European GDPR Hypocrisy
In 2016 the EU adopted GDPR, in 2018 it came into effect. Simply put, GDPR states that people own their personal data, such as their interests, health data, and other metadata about their person. It also gives a person the right to deny this data to any company and GDPR states that companies may not deny service to a person that refuses to give up personal data. For us—the users—this is awesome! Remember when Meta (back then Facebook) profiled its users—including teenagers—and sold the data to companies that used it to target individuals with political ads and hyper personalized product suggestions? GDPR made that kind of practice a lot harder.
Around 2020, more and more websites began to put up cookie banner paywalls that no longer allowed visitors to view the website if they denied sharing their personal data, unless they paid for access. Privacy officers from the EU have repeatedly argued that this practice is GDPR compliant, more on that later. At this point, its become such a common practice that GDPR has practically become irrelevant for most journalistic websites at this point. The willingness to pay for poor to mediocre SEO bait content is fairly low—basically zero. The sites simply sign a DPA (data processing agreement) with thousands of partners, people click the banners away by simply agreeing and the data-sharing happens just like it did before 2018—the only difference: more red tape.
I promised more, here it is: Simply put, giving visitors a choice between paying with their personal data or with money is considered fair, according to some privacy officers, because publications cannot be expected to offer their work for free. Sounds reasonable. website providers are allowed to offer their content in return for payment, accepting personal data as payment and treating it in accordance with GDPR, is at least honest.
A misconception that is sometimes mentioned (for example here) is that its also OK because visitors can just go somewhere else and get the same information.

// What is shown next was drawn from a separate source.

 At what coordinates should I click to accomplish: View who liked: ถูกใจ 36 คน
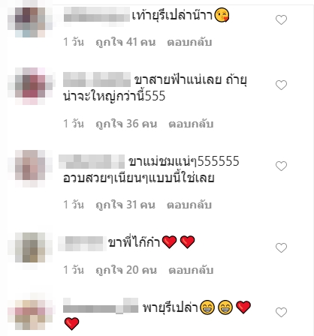pyautogui.click(x=126, y=124)
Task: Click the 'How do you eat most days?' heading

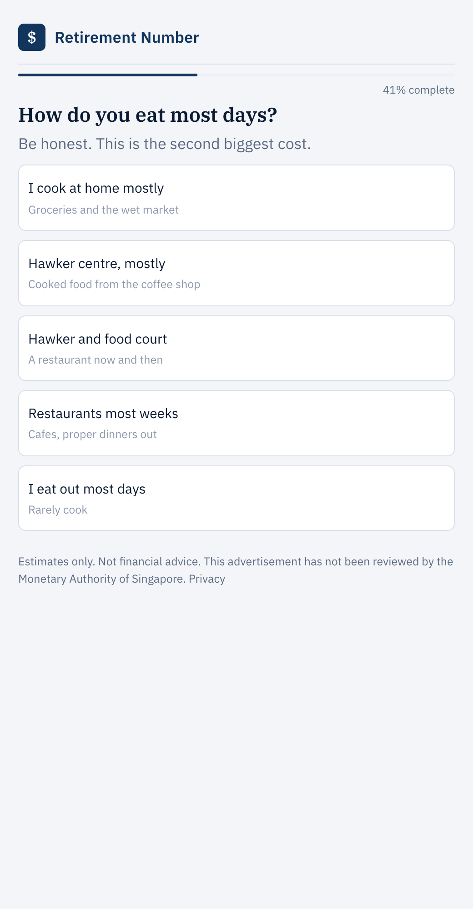Action: point(148,115)
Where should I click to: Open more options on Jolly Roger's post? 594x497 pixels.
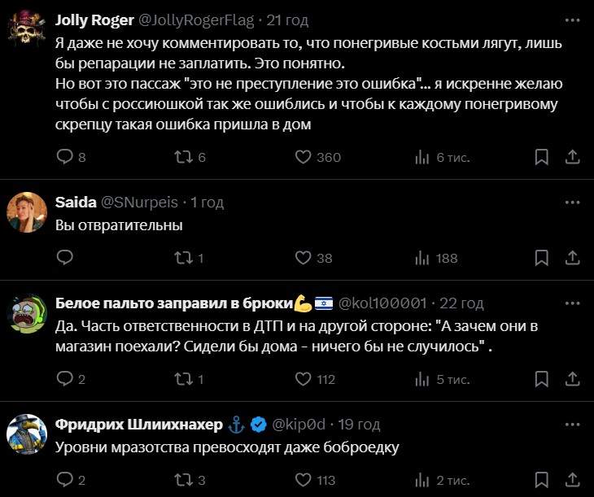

However, the official statements linked in said article, do not mention anything related to that argument.
But what about the hypocrisy? Well, I started out writing this blog post pretty miffed about the increasing number of “pay with your data or money”-paywalls. I was annoyed that some websites were allowed to force me to pay in order to preserve my privacy. Now I have to admit that none of those websites are under any obligation to provide their services for free, and giving me a choice to pay with money or my data is—at least in some ways—an improvement over paying with my data and having no other choice.
I have to concede that what I wanted (free access with no ads) is unreasonable. I still don’t like it.